Prompt a: According to the excerpt, on what date is the Worldwide Day of Play?

Document excerpt:
%%
Here's a particularly revealing report of Andre's progress:
In the Rough

After nearly 1000 km of golfing across Mongolia's steppe, I've encountered an unconquerable challenge - a sea of knee-high vegetation determined to halt my golfing progress. The unusually high amount of precipitation that brought about these conditions was unforeseeable but the current reality is that with every swing, I have had to embark on a search for the golf ball akin to searching for the Holy Grail. My recent reconnaissance mission to the west revealed a unified resistance of shoulder to shoulder weeds stretching as far as I could see. Small guerrilla forces have stymied superpower militaries many times in history and though the Golf Mongolia expedition possesses an unending supply of determination and will, lessons of the past need to be heeded. Thus, this mission to become the first person ever to golf across Mongolia will be restructured."


Sound like fun to you?

A Wider Worldwide Day of More Playful Play

The Worldwide Day of Play is October 2nd. It's a project of Nickelodeon - yes, the kids' network itself. According to the Parents Guide to Let's Just Play, Nick is so much putting some of its money where part of its mouth is that there are even grants available for non-profit fun.

"Why play?" you ask. "The state of play for kids in America has reached a stumbling block. Today, they live in a world with reduced resources for recreation in schools and communities, trash talking in sports and a general stress in their lives, which are all threatening to take the fun out of play. Over the past several years America has seen a double-digit decrease in the amount of time kids spend being physically active. It’s no wonder that the national obesity rate is reaching epidemic proportions. It goes without saying that if kids are to have the best quality of life in the present and the future, they need to PLAY now! Nickelodeon is committed to putting PLAY back into the forefront of kids’ minds by elevating the VALUE of play for everyone."

This is all very wonderful. But it makes me wonder. Do we really need to be putting play BACK into the forefront of kids' minds? I mean, isn't it there already? Isn't that the one clear privelege of childhood for play to be pretty much always forefrontal? What else makes me wonder are, of course, the games that Nick suggests: relay races, red rover, freeze tag. Kid-appropriate, for sure. More playful than sports.

I know I'm being overly critical here. It's a wonderful thing that Nick is doing, and I applaud it with significant enthusiasm. But, well, if I were part of this initiative, I'd want it to be so much more delightfully junkly, if you know what I mean. Kids could be making up their own games, even. Games that the whole family, junior, mom, dad (whose in a wheelchair now), and even grandpa can play. I mean, it could have been so much more worldly, as it were, involving so much more of the world, of the people and their planet if Nick had exchanged the wacky (their forté) instead of the o so traditionally competitive.

Useless World Records

The Rekord-Klub SAXONIA "was founded in 1988. There is a strict rule that every member must be a world record breaker. At the moment, our club members have established more than 100 world records like largest bicycle, longest noodle or computer game marathon."

A few of my favorites:

Domino Stacking as illustrated, and the similarly inspired World Record for Number of Matches Stacked on a Bottleneck - hint: as of 2002 it was ten thousand.
%%
Prompt b: In the rows, rewrite the stretch from the line containing "Given: Go to step 4 비교점수입력 circle" through the line containing "(x=470, y=42)", swapping "version badge" for "version tag" and leaving everything else as it is. Return only those lines.

Supplied records:
%%
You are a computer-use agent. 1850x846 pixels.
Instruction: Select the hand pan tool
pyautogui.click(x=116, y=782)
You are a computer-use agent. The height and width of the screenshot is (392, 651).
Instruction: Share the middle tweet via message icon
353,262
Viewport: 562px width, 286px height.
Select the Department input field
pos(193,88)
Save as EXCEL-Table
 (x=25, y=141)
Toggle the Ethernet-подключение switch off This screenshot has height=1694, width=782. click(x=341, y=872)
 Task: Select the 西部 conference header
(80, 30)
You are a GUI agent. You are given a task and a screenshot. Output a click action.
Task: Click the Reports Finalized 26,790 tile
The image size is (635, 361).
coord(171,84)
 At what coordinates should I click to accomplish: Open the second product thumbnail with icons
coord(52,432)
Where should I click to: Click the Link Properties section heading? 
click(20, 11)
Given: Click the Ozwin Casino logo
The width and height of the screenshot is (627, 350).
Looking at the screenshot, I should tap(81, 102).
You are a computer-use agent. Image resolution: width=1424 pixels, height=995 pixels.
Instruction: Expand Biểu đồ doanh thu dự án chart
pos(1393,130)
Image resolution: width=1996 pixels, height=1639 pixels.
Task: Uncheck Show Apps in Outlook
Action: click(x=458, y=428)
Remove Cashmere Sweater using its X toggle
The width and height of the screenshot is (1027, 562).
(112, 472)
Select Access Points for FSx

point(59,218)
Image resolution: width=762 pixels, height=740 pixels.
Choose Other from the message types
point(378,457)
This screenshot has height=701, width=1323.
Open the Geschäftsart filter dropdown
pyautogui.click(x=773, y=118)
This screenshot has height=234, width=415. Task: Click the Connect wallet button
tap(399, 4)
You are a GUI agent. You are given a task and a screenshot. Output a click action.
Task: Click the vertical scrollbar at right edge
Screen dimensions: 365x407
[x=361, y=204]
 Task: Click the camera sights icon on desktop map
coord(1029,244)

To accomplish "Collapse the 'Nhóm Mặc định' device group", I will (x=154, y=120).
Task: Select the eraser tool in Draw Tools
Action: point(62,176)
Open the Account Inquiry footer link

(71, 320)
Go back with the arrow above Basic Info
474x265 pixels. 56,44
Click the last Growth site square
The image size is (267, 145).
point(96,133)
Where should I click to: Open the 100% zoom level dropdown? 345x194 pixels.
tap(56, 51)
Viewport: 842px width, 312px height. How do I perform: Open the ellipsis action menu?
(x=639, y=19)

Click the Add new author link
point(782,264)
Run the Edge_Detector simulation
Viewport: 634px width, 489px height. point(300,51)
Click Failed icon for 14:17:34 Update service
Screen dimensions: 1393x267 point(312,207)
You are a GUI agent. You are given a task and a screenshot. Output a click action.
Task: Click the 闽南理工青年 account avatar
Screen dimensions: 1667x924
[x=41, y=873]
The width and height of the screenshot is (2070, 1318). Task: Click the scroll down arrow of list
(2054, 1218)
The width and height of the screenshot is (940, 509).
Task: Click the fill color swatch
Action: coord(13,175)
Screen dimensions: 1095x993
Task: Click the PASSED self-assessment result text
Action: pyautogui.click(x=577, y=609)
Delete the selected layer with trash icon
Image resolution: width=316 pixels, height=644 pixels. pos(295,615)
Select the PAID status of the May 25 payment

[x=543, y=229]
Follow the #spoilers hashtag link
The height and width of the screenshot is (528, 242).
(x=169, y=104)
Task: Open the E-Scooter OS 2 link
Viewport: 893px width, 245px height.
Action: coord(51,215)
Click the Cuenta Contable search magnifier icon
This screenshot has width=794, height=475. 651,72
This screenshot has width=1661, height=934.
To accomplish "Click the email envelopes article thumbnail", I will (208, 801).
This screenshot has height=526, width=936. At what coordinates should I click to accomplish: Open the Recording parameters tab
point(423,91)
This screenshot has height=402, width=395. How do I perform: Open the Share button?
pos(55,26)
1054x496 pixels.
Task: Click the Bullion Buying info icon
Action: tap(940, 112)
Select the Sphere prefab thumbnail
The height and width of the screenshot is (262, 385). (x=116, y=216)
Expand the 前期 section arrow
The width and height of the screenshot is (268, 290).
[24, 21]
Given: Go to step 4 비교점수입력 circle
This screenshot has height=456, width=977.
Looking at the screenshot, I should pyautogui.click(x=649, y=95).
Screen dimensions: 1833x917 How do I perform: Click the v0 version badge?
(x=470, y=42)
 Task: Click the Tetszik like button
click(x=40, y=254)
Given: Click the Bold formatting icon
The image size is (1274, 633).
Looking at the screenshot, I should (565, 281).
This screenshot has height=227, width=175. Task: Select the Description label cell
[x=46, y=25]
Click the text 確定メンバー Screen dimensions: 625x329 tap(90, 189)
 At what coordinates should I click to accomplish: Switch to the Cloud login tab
%%
Worked answer a: October 2nd

Worked answer b:
Given: Go to step 4 비교점수입력 circle
This screenshot has height=456, width=977.
Looking at the screenshot, I should pyautogui.click(x=649, y=95).
Screen dimensions: 1833x917 How do I perform: Click the v0 version tag?
(x=470, y=42)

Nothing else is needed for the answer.